*** Opening of Excerpted data ***

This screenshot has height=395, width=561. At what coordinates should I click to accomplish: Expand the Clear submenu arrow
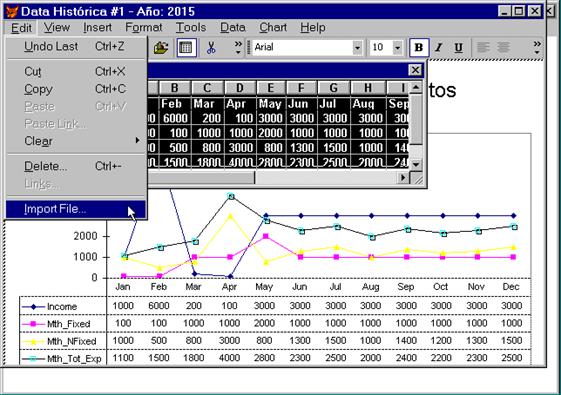(x=137, y=141)
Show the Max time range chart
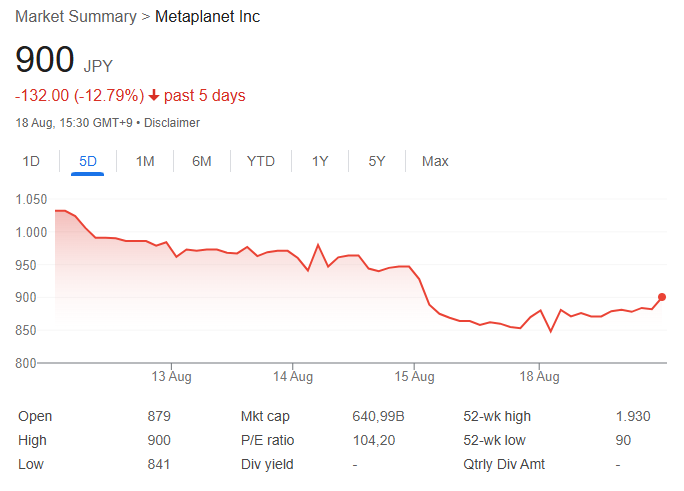The height and width of the screenshot is (491, 684). tap(435, 161)
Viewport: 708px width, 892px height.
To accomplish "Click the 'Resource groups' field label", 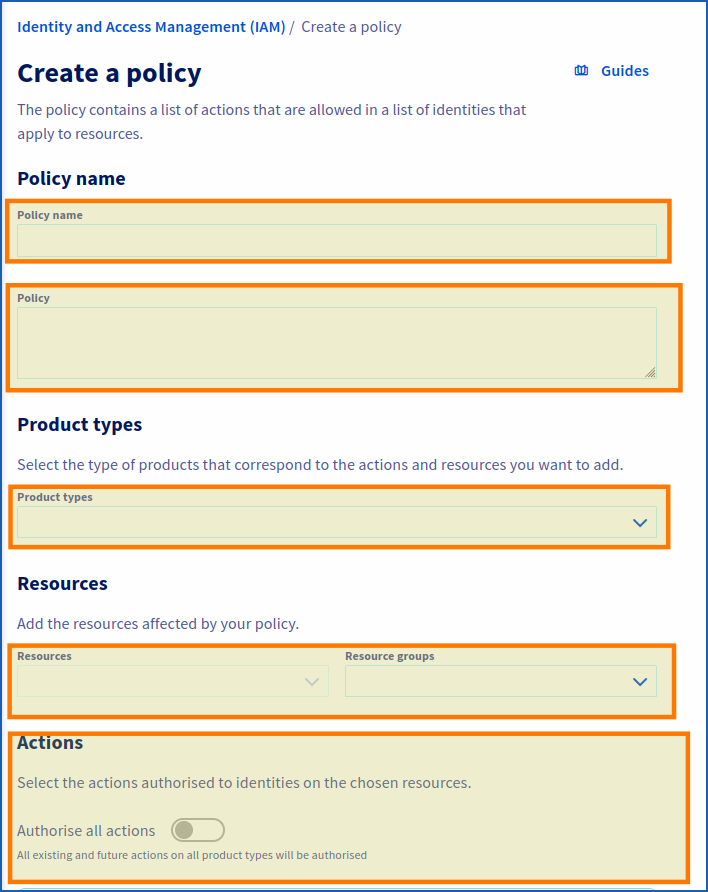I will (390, 656).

*** Close of Excerpted data ***

▶ Instructions for the task
Each line from the first line of the data above through the one containing "Viewport: 708px width, 892px height." must be set down exactly; the pictures must not be.

▶ Answer to the problem
This screenshot has height=395, width=561. At what coordinates should I click to accomplish: Expand the Clear submenu arrow
(x=137, y=141)
Show the Max time range chart
The height and width of the screenshot is (491, 684). tap(435, 161)
Viewport: 708px width, 892px height.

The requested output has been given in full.